Outgoing Garrison Commander Col. Jason Wolter offered Liberty County Chamber of Commerce members an update on Fort Stewart’s recent accomplishments and challenges during a Progress through People luncheon May 23.
Wolter announced that Fort Stewart earned the Army Community of Excellence (ACOE) award for the seventh time. The installation won the ACOE in 2004, 2005, 2006, 2009, 2012, 2015 and 2019, according to the Fort Stewart public affairs office. A ceremony to recognize area communities for their efforts and support over the years in helping Stewart-Hunter achieve and sustain its status as an ACOE was scheduled for May 28.
Wolter said the installation has come into a season of transition. A change of command ceremony for outgoing 3rd ID Commander Maj. Gen. Lee Quintas and incoming Commander Maj. Gen. Antonio A. Aguto will be held June 3. Quintas moves on to be the Deputy Commanding General for U.S. Army Forces Command at Fort Bragg, N.C., according to public affairs. Aguto was most recently the Deputy Chief of Staff, G-3/5/7, for U.S. Army Forces Command at Fort Bragg, N.C.
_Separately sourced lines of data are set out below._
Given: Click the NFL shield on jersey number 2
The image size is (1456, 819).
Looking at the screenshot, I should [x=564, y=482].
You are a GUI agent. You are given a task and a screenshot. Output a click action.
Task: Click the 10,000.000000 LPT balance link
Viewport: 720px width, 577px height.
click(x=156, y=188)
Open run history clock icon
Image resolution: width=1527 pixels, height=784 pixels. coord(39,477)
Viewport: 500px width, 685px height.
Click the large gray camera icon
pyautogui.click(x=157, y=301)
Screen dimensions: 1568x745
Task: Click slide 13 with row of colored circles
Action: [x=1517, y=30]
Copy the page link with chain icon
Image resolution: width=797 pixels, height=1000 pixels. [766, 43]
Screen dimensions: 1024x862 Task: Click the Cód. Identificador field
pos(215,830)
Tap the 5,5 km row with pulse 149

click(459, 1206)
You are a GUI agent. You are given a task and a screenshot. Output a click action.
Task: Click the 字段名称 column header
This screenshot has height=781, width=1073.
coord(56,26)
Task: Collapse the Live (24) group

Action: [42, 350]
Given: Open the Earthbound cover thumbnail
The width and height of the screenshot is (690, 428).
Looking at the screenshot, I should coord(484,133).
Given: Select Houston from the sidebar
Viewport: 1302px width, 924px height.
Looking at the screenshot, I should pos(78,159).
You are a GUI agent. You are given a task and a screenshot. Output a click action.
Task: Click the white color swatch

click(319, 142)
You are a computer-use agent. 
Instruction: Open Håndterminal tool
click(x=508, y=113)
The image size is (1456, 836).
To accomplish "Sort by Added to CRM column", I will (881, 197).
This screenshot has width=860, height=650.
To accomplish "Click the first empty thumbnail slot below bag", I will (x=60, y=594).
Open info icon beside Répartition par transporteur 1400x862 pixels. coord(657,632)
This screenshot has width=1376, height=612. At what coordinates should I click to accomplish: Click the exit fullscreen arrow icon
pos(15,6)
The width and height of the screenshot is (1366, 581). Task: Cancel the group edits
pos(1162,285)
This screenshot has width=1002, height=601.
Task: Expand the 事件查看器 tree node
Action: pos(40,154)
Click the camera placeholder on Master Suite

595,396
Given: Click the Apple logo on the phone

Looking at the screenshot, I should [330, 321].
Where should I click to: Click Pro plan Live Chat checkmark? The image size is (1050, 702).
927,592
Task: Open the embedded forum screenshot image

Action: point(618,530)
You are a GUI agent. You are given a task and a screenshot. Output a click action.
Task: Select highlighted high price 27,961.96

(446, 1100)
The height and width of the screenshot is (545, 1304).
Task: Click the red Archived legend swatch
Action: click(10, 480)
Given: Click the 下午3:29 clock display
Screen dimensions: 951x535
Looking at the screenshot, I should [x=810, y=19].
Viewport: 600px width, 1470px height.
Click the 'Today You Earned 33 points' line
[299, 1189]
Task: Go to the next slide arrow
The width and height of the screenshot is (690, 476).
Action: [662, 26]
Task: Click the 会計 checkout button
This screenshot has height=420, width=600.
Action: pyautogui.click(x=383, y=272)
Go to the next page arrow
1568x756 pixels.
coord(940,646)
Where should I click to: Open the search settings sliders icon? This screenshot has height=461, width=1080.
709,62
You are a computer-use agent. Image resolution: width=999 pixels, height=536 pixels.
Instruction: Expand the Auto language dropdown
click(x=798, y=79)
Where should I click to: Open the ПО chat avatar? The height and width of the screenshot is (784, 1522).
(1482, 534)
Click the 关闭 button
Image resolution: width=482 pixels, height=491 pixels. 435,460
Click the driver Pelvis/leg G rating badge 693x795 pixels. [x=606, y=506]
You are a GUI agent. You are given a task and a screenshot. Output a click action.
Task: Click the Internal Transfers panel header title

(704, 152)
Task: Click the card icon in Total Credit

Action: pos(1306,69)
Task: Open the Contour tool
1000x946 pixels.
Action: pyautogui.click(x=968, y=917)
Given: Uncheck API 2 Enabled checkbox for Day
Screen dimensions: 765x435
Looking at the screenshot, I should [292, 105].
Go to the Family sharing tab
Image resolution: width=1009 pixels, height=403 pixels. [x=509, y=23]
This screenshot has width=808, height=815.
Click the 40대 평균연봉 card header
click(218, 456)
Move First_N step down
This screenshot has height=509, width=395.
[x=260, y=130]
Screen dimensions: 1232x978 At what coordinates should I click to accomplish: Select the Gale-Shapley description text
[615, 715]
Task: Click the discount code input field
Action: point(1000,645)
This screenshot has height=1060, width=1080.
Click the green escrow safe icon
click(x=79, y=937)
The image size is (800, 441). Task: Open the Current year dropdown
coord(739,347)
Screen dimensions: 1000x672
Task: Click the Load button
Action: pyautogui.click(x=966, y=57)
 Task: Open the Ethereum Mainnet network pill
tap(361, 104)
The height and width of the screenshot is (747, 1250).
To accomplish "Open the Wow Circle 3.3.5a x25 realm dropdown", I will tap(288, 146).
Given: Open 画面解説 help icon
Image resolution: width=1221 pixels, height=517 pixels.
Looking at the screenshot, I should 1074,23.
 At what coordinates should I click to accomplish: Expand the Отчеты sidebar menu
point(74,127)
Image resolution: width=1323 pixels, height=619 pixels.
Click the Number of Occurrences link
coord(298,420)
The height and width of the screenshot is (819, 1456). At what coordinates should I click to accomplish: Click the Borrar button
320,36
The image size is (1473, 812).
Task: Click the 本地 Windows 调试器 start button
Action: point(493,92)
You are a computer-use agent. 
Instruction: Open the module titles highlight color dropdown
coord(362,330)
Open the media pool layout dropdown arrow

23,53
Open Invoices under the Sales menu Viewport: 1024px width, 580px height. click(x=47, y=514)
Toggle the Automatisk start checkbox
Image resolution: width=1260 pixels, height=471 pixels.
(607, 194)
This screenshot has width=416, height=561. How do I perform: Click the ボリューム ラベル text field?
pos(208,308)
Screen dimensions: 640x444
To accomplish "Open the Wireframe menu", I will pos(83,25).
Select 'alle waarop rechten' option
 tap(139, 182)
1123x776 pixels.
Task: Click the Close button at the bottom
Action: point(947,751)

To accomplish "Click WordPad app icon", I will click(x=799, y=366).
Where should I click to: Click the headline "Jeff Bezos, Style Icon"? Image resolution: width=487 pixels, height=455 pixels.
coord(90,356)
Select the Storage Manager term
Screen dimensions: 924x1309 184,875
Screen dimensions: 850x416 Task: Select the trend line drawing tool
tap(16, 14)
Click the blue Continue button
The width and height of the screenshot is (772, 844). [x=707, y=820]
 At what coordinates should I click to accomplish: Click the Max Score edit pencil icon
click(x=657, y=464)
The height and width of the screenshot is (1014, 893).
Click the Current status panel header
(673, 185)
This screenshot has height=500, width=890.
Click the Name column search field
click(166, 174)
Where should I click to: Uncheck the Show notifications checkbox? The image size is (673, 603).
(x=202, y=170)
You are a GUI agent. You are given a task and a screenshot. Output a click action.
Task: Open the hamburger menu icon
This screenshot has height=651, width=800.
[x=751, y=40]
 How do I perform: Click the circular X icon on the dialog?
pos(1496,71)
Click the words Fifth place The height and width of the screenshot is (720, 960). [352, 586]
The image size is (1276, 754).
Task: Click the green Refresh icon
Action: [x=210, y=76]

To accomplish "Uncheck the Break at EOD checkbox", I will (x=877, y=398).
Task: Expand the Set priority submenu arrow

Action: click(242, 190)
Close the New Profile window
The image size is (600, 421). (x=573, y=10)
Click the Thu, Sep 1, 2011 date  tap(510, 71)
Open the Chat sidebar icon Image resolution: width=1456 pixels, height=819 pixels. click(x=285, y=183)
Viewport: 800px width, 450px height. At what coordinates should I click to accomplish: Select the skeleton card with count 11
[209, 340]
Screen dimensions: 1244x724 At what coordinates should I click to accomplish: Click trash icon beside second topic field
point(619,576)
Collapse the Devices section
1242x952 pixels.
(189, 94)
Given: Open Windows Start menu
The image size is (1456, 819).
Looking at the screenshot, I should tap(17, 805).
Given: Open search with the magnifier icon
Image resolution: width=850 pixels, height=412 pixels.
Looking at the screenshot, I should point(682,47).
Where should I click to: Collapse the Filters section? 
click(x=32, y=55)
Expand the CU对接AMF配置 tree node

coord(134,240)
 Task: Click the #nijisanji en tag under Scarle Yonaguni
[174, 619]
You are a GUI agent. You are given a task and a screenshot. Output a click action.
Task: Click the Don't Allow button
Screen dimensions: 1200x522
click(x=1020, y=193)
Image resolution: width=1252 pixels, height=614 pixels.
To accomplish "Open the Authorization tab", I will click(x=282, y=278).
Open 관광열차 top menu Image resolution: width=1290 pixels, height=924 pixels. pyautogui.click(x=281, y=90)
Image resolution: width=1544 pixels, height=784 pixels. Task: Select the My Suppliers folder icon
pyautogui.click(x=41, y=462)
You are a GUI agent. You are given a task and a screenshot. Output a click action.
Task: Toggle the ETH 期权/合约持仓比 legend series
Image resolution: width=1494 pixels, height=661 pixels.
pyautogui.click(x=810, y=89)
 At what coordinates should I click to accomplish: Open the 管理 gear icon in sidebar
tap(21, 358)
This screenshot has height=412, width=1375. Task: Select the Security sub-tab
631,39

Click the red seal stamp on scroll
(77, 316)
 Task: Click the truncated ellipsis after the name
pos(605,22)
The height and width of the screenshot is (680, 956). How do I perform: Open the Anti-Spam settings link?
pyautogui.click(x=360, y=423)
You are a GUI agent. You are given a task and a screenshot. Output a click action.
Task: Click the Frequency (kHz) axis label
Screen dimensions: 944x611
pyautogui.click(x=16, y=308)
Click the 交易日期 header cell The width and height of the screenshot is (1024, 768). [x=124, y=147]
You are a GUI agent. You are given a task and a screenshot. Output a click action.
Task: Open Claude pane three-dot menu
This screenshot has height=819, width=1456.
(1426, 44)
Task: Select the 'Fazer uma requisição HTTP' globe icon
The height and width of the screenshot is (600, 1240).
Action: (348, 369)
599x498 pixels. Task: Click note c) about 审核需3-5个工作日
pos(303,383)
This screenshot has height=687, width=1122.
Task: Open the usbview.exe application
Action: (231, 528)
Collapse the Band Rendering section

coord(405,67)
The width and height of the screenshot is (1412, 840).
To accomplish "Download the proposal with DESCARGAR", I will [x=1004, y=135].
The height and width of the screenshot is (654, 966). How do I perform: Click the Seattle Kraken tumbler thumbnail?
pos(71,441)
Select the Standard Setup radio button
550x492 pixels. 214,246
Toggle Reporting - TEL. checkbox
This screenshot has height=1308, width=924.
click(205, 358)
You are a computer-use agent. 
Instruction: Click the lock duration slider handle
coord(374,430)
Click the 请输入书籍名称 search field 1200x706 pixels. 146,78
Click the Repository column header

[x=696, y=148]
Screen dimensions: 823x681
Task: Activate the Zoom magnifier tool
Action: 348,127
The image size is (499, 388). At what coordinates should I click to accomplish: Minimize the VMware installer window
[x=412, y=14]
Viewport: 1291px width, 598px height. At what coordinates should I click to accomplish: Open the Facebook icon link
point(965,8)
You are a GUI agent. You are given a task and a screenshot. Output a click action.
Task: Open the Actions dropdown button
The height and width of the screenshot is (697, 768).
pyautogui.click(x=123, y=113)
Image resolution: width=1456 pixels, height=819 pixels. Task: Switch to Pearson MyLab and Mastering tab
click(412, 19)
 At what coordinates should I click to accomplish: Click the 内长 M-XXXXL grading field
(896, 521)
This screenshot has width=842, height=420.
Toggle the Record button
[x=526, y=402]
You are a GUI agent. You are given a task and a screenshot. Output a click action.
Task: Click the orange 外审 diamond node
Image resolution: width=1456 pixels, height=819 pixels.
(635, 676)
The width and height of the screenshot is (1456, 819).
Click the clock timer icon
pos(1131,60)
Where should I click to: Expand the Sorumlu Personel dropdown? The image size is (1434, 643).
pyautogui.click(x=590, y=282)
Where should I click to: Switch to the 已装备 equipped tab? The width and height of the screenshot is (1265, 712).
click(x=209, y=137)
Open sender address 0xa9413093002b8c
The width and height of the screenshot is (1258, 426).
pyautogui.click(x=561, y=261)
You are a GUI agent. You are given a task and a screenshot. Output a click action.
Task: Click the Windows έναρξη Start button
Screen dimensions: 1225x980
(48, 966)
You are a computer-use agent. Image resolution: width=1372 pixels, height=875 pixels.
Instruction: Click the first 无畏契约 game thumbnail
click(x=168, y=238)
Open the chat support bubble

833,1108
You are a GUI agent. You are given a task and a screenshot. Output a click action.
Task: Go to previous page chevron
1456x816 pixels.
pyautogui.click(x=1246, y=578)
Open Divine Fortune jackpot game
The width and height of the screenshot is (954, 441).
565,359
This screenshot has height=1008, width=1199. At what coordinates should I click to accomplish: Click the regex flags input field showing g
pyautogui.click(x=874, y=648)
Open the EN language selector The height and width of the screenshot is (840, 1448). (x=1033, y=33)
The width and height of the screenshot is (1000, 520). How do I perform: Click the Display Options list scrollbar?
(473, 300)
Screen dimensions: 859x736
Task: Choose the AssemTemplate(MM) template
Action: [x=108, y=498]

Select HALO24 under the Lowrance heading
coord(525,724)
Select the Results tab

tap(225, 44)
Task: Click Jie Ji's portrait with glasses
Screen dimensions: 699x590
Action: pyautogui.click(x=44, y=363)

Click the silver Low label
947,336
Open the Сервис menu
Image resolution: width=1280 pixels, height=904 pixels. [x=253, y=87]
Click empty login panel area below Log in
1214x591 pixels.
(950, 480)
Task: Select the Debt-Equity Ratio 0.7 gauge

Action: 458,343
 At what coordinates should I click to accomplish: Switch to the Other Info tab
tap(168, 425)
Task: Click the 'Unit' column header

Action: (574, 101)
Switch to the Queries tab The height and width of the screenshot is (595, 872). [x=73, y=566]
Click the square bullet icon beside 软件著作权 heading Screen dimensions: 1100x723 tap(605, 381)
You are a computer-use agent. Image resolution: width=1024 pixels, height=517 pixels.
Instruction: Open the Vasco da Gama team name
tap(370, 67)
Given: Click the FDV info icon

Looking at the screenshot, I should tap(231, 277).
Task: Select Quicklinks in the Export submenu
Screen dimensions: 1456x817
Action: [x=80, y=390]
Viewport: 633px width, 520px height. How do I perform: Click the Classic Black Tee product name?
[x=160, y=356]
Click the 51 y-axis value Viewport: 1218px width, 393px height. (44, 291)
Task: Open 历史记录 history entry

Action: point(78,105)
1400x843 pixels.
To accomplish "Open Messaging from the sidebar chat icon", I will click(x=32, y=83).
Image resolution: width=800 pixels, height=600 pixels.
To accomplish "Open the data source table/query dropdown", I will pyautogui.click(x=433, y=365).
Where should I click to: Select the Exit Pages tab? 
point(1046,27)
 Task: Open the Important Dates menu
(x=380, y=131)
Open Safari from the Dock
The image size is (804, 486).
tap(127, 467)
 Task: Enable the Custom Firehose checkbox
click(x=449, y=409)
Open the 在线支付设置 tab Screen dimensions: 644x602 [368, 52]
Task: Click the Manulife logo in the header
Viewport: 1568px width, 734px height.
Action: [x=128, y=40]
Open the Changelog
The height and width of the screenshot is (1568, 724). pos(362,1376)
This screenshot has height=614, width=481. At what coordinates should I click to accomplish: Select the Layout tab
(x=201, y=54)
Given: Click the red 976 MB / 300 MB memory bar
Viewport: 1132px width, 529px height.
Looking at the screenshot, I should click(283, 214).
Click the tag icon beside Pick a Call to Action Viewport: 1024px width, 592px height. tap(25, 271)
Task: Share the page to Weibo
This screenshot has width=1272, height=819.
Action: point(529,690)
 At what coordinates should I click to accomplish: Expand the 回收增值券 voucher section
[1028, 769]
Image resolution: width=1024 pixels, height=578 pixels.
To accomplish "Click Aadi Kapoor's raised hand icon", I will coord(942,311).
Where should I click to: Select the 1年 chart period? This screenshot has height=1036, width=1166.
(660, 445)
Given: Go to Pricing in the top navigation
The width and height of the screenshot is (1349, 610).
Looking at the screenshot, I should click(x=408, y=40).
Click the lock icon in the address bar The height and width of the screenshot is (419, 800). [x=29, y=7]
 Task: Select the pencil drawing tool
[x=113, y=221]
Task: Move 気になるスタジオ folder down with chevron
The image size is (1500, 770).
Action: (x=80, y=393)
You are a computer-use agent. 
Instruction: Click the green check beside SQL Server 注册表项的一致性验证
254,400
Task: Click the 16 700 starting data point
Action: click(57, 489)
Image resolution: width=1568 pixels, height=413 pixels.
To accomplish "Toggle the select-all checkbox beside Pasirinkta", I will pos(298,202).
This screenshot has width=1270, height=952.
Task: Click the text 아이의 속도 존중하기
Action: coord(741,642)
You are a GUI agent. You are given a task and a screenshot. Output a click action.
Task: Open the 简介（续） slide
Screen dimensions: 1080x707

Wolter will hand the garrison command over to Col. Bryan Logan on June 19, he said. Wolter added that a French general, Brig. Gen. Hubert Cottereau, has been assigned as a deputy commanding general for the 3rd ID as part of the U.S. Army’s Military Personnel Exchange Program. Cotterau’s assignment is the first reciprocal general officer exchange with France, according to the Fort Stewart/Hunter Army Airfield website.
The colonel also touched on the post’s military housing situation. Recent news reports referencing a survey by the Military Family Advisory network claim residents of privatized post housing – including 70 responses from those on Fort Stewart – have experienced major maintenance issues, to include pests, water damage and mold. Wolter said these issues are being addressed, adding that the installation will release a housing market analysis in August. He said the last report was done in 2014, and that a new assessment is needed as there has been tremendous growth in post infrastructure during the past five years. Wolter said 136 of the older post housing units will be demolished. He said young soldiers no longer want to live in two bedroom, one-bath units any more, and many prefer to live off post and within the community. Wolter commented that the number of Soldiers living in post housing on the installation will likely decrease.
The commander also cited numerous statistics: Fort Stewart and Hunter Army Airfield have a total of 20,266 military personnel, 37,002 spouses and dependents, and 4,153 employees. The installation remains a prime economic driver, with an estimated $1.8 billion spent in the local economy in fiscal year 2017, according to Wolter.